» **Written exercise**
Reproduce these lines verbatim, from the start of the Dataset items through the line containing "[x=694, y=34]", inclusive.

(Dataset items)
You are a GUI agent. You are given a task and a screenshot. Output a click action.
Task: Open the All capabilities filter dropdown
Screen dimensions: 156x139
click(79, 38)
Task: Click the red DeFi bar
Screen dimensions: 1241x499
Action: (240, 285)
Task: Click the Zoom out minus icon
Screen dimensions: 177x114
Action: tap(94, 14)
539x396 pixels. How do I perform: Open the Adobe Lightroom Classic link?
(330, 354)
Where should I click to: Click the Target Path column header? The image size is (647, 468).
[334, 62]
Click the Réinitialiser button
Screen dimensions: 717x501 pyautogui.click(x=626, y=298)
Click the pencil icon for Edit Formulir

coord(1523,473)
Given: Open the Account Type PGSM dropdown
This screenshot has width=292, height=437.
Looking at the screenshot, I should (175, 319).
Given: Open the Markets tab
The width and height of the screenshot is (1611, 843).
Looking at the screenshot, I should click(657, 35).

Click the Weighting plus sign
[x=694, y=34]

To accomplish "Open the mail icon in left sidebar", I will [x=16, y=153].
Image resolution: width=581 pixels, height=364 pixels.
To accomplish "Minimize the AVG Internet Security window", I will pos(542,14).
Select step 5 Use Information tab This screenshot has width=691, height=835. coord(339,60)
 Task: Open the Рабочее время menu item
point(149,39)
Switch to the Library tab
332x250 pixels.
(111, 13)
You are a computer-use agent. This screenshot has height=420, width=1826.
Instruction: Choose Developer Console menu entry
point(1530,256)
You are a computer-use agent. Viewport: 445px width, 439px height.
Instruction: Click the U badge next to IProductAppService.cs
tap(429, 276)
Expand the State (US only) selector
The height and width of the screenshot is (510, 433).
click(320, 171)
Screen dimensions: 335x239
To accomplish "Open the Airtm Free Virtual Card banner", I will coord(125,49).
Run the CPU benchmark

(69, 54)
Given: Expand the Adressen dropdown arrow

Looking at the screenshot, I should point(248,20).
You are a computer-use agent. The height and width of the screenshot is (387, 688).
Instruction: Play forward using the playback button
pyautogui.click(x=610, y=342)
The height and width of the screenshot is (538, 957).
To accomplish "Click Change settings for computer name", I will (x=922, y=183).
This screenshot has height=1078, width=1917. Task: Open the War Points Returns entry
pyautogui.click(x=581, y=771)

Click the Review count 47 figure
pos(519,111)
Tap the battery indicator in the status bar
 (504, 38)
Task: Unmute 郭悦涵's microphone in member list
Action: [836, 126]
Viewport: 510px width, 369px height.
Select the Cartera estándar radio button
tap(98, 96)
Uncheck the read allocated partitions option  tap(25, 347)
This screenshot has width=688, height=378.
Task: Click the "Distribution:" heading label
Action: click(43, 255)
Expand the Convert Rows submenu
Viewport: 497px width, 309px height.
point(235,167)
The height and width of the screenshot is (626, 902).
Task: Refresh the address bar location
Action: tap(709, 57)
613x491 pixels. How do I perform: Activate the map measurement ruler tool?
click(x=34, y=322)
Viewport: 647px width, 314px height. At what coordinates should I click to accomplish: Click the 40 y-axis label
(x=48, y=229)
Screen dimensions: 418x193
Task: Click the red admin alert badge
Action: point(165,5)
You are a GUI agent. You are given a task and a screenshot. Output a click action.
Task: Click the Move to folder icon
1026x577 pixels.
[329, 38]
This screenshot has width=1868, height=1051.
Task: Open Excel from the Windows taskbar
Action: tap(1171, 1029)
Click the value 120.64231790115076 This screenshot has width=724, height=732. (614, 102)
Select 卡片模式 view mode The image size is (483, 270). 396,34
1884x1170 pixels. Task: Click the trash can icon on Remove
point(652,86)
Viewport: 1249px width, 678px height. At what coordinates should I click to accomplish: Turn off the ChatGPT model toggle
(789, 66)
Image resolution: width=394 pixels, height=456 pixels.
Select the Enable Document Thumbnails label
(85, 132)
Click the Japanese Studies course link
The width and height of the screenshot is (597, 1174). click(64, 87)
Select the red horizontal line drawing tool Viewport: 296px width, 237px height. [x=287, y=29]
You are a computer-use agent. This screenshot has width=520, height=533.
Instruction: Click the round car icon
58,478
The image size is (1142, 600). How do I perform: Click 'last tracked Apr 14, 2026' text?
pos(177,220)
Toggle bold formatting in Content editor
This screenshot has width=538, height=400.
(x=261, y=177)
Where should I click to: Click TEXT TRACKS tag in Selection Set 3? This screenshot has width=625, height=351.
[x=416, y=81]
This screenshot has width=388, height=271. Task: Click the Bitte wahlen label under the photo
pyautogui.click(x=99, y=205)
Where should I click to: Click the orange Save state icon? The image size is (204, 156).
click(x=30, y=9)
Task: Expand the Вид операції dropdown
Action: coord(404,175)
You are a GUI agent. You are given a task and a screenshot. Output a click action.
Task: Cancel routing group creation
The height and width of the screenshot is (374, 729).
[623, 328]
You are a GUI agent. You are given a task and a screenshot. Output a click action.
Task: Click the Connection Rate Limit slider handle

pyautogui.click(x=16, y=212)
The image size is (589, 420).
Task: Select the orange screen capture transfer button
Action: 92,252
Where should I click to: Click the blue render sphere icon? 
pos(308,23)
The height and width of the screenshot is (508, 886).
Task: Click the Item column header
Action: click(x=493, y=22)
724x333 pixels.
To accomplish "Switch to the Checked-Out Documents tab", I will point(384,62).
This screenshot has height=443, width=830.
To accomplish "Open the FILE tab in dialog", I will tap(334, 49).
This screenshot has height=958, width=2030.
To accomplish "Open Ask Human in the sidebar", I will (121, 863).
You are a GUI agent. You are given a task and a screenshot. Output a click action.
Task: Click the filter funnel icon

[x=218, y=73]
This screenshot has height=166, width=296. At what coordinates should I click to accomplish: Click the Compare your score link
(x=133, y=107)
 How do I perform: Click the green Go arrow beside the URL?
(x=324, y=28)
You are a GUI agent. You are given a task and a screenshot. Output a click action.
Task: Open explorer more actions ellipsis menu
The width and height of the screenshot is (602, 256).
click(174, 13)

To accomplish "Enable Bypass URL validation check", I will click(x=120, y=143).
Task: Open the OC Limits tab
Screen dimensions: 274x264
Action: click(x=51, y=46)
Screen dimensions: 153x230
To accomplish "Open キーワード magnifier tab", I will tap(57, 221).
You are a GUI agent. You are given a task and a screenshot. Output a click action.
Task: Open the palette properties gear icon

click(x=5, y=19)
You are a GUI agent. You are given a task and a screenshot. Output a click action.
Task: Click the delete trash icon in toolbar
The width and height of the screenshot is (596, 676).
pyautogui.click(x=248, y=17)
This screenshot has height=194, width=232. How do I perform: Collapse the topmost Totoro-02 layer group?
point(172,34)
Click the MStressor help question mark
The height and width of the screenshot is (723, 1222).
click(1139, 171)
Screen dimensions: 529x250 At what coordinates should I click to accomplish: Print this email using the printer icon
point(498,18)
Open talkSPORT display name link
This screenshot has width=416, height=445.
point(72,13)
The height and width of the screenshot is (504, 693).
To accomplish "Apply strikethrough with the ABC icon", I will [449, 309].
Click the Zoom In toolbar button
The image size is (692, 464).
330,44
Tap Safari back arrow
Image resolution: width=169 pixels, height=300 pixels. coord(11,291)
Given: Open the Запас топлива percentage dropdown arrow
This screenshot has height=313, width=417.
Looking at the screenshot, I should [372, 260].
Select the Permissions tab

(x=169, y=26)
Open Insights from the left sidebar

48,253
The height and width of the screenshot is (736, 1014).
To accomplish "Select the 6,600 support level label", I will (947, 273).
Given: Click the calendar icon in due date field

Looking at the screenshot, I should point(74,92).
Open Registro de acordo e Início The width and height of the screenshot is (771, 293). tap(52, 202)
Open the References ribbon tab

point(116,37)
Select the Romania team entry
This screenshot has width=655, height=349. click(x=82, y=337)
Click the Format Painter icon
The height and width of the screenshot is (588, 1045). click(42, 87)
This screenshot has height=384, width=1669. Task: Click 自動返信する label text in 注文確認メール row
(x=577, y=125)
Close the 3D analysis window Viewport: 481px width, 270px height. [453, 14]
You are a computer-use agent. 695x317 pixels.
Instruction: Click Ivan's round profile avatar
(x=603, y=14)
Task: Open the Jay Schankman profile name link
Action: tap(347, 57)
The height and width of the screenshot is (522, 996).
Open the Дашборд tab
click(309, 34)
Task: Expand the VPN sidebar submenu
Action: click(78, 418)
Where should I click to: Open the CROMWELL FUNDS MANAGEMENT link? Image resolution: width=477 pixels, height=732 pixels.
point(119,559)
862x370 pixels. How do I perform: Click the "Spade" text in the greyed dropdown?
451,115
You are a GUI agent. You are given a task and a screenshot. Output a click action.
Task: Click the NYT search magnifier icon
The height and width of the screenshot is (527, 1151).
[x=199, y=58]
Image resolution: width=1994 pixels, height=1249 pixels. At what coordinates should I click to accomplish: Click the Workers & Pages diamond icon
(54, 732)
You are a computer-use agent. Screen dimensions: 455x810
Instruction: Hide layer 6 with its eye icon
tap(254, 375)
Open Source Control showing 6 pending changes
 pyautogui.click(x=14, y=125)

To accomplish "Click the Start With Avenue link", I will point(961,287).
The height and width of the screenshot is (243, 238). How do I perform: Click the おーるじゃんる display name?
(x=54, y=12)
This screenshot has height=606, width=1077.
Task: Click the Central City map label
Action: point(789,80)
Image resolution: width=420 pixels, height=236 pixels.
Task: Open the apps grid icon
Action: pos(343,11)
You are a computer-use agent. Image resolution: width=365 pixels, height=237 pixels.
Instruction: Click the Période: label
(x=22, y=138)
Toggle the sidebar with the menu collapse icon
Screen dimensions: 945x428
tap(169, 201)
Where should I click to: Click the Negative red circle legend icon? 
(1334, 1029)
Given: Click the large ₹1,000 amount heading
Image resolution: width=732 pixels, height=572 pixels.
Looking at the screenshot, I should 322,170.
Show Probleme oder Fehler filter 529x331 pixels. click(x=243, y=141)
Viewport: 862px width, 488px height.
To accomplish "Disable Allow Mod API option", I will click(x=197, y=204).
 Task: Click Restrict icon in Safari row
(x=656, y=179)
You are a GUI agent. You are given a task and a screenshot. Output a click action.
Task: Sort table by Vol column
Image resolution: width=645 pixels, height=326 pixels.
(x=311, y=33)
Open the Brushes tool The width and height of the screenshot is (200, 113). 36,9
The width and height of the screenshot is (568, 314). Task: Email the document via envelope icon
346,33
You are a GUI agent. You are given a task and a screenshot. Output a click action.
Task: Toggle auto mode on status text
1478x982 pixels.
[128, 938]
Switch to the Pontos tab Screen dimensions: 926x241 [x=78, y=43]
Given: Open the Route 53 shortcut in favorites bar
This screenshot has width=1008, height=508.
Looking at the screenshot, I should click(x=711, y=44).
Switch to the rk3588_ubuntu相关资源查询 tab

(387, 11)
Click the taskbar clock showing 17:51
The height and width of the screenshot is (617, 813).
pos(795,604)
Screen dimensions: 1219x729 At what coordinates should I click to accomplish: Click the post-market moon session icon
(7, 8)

» **The reply**
You are a GUI agent. You are given a task and a screenshot. Output a click action.
Task: Open the All capabilities filter dropdown
Screen dimensions: 156x139
click(79, 38)
Task: Click the red DeFi bar
Screen dimensions: 1241x499
Action: (240, 285)
Task: Click the Zoom out minus icon
Screen dimensions: 177x114
Action: tap(94, 14)
539x396 pixels. How do I perform: Open the Adobe Lightroom Classic link?
(330, 354)
Where should I click to: Click the Target Path column header? The image size is (647, 468).
[334, 62]
Click the Réinitialiser button
Screen dimensions: 717x501 pyautogui.click(x=626, y=298)
Click the pencil icon for Edit Formulir

coord(1523,473)
Given: Open the Account Type PGSM dropdown
This screenshot has width=292, height=437.
Looking at the screenshot, I should (175, 319).
Given: Open the Markets tab
The width and height of the screenshot is (1611, 843).
Looking at the screenshot, I should click(657, 35).

Click the Weighting plus sign
[x=694, y=34]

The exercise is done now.